Topical Seminar on Public Spheres


скриншот 2.jpgскриншот 1.jpgDr. Katja Lehtisaari elaborated on the topic of local public spheres in the Global North. The scholar delved into the concept of public sphere, and argued for the need to study local journalism and local public sphere. This area appears to be under-researched, however, the role of local news is increasingly important. The researcher went on to focus on hyperlocal media that are representing an intertwining practice located between professional media and personal blogging on social media.

While discussing hyperlocal public spheres, Dr. Lehtisaari presented the results of two researches. The first one conducted jointly with her Finnish colleagues Jaana Hujanen, Carl-Gustav Linden & Mikko Gronlund studies hyperlocal initiatives as part of evolving local media ecosystems in Finland. The second study was developed by Dr. Lehtisaari together with her international colleagues Lottie Jangdal, Olga Dovbysh, and Jaana Hujanen. It examines how the aims, perceptions and practices of hyperlocal media vary in three countries of the Global North—Sweden, Finland and Russia. Scholars identified certain similarities – for instance, there are three civic roles of hyperlocal media for all three countries: information provider, community builder, and civic mediator. At the same time, the perceptions of civic roles vary according to the countries’ changing media spheres and different political regimes.

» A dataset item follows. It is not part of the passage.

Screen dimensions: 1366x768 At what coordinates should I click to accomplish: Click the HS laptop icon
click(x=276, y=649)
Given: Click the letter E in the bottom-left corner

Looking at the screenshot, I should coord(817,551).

The researcher outlined the next step in research marked by a new project aimed at studying local information sources for Covid-19 pandemic in Finland. The scholars working on the project explore the role of different information providers in the local media eco-system. Dr. Anastasia Grusha considered the issue in the Russian context with regard to the pandemic-related topics. The scholar examined different phases of communication on Covid-19 in Russia, and focused on the level of institutional trust and how it affects the gravity of the pandemic situation.

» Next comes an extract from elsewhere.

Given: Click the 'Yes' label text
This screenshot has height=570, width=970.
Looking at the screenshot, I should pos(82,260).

Dr. Grusha looked into how communication on Covid was maintained in the public spheres. She mentioned that communication on Covid-19 is multiplied on social media, which pay twice as much attention as traditional media to this topic. The researcher went on to identify the obstacles to effective communication on Covid-19. These include the general low level of trust in the authorities, especially among young people; irrational health behaviour; political polarization of social groups and its impact on their media consumption and attitude to the pandemic.

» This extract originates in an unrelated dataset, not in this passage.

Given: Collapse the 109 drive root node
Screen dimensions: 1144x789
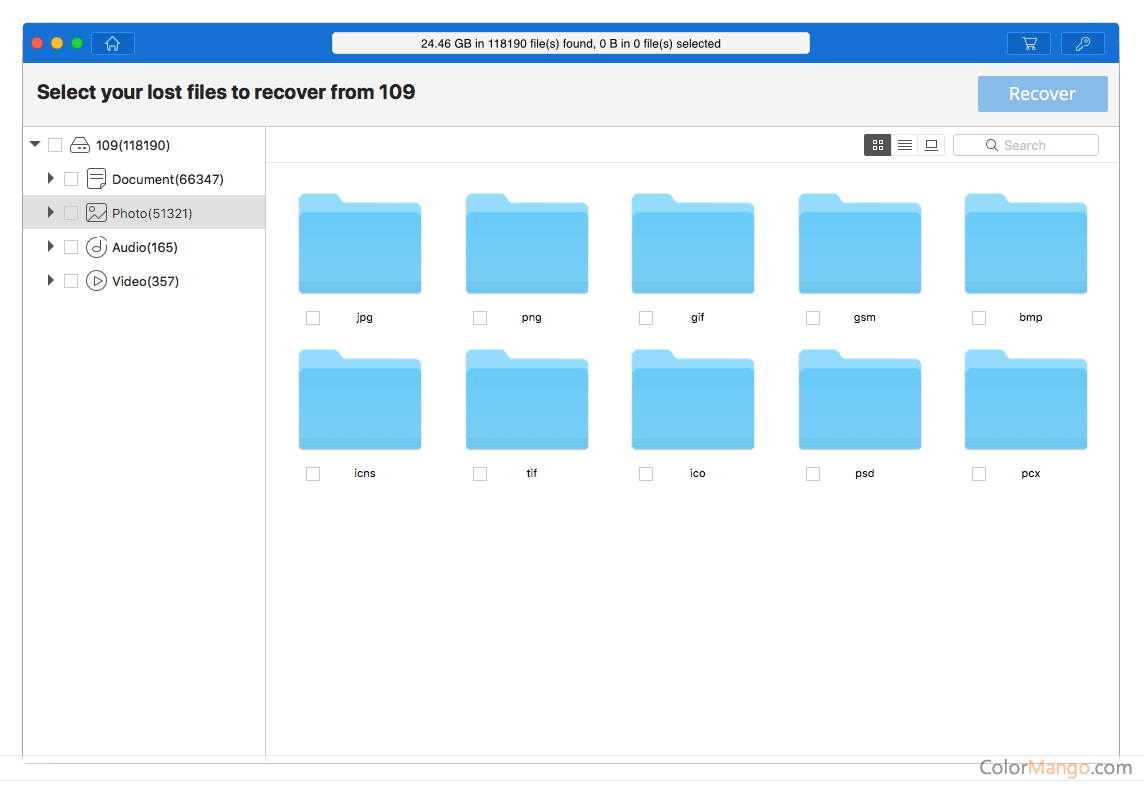Looking at the screenshot, I should click(x=35, y=145).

Topical seminar is a project launched by the Faculty of Journalism in the spring semester of 2021, which has already garnered attention of Russian and international researchers in media, communications and journalism. The idea behind is to organize a platform for sharing valuable insights and results of the latest research in this sphere of studies. The event is of utmost importance both for the integration of national research studies into international academic environment, and for the conceptualization of distinctive features of Russian media studies. Topical seminars are held online on the first Tuesday of every month and are available for any listener registered in advance.